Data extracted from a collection
== Segment start ==
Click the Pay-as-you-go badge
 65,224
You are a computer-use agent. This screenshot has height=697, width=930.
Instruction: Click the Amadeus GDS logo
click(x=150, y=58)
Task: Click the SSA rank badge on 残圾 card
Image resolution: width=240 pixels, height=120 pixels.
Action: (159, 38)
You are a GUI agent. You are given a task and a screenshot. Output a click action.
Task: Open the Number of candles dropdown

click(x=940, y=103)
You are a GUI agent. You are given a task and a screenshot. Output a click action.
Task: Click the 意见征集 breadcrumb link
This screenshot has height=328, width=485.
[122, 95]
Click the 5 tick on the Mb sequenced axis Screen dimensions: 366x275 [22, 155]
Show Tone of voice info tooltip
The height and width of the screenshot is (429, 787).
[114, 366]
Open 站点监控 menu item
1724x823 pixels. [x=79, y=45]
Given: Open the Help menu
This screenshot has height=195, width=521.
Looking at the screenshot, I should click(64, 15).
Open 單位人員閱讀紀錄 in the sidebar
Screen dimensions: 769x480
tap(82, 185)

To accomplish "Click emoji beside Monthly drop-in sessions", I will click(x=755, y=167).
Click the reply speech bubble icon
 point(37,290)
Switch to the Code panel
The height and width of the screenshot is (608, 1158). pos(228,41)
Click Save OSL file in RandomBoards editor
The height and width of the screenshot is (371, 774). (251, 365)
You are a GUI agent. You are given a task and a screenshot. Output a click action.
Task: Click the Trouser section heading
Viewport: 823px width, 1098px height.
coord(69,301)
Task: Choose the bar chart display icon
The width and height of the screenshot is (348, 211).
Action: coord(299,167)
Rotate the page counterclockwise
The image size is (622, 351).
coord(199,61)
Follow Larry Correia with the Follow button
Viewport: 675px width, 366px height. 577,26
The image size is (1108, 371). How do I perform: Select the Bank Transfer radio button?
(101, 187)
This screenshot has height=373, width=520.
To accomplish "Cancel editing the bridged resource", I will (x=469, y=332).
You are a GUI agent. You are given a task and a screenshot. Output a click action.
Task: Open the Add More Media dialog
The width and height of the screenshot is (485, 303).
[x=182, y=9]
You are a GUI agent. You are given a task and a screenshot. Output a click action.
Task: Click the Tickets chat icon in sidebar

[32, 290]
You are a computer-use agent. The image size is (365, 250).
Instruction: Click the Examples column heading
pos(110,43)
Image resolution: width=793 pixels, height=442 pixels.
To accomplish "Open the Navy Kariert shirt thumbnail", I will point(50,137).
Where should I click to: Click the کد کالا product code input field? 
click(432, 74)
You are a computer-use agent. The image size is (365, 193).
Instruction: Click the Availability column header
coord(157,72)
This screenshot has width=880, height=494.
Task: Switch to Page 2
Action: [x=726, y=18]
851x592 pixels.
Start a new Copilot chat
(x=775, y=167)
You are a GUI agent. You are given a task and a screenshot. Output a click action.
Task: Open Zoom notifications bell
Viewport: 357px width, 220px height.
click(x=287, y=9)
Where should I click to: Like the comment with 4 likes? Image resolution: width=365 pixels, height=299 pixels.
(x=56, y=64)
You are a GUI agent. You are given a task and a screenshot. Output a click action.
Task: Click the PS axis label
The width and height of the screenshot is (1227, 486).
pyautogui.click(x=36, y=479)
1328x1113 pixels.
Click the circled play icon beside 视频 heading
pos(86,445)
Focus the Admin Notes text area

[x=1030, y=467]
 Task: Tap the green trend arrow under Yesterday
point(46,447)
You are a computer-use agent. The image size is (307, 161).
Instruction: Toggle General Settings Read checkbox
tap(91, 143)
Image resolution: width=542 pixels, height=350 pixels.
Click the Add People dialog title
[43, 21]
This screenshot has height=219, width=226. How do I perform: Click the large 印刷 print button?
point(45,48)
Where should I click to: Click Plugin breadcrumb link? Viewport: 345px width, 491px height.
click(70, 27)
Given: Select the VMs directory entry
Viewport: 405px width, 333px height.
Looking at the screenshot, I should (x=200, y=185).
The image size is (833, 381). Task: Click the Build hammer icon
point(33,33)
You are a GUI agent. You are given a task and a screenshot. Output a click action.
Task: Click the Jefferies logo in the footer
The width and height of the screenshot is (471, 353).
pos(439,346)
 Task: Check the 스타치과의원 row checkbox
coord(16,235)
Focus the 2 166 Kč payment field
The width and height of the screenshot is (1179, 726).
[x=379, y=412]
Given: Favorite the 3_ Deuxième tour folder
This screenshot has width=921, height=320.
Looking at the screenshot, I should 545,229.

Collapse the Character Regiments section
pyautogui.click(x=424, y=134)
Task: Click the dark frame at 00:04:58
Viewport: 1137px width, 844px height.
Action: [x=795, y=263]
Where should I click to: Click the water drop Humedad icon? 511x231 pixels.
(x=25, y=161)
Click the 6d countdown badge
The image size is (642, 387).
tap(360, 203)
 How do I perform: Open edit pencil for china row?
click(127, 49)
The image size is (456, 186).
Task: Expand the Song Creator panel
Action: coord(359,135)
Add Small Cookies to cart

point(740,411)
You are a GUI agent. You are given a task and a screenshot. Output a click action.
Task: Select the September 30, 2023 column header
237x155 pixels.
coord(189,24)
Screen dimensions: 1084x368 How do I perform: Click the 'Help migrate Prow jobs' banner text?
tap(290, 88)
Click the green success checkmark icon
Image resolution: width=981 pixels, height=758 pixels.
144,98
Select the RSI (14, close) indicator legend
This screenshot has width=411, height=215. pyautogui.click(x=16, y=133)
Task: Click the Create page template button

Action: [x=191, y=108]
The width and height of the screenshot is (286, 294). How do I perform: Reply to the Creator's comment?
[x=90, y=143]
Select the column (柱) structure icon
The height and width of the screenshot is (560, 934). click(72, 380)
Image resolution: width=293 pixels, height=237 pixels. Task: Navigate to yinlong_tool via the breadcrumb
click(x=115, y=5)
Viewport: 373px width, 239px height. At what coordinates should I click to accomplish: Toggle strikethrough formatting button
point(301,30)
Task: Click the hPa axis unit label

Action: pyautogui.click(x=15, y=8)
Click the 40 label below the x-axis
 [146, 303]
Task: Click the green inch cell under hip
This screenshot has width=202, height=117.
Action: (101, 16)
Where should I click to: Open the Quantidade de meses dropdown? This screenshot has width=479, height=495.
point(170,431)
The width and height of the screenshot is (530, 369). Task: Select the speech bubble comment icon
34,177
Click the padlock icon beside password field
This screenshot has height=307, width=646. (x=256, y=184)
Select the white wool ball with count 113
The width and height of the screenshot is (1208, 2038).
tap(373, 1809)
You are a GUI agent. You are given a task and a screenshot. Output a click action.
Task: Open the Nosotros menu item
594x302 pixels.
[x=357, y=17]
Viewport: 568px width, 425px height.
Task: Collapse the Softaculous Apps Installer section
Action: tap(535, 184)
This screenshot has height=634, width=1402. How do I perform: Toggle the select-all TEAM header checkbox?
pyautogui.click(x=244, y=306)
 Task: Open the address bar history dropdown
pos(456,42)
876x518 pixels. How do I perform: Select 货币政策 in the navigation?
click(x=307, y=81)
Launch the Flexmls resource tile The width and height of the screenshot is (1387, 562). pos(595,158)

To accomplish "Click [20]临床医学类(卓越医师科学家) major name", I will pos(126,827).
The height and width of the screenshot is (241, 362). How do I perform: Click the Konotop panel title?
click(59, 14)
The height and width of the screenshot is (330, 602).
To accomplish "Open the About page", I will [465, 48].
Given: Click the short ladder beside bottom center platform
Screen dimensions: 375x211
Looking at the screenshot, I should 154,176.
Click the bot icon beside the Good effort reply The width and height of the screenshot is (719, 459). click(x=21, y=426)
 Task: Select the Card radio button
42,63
== Segment end ==
- [WORK REQUEST] The exercise is to copy out every line above that has the word "resource" in it.

- [OUTPUT OF THE EXERCISE]
To accomplish "Cancel editing the bridged resource", I will (x=469, y=332).
Launch the Flexmls resource tile The width and height of the screenshot is (1387, 562). pos(595,158)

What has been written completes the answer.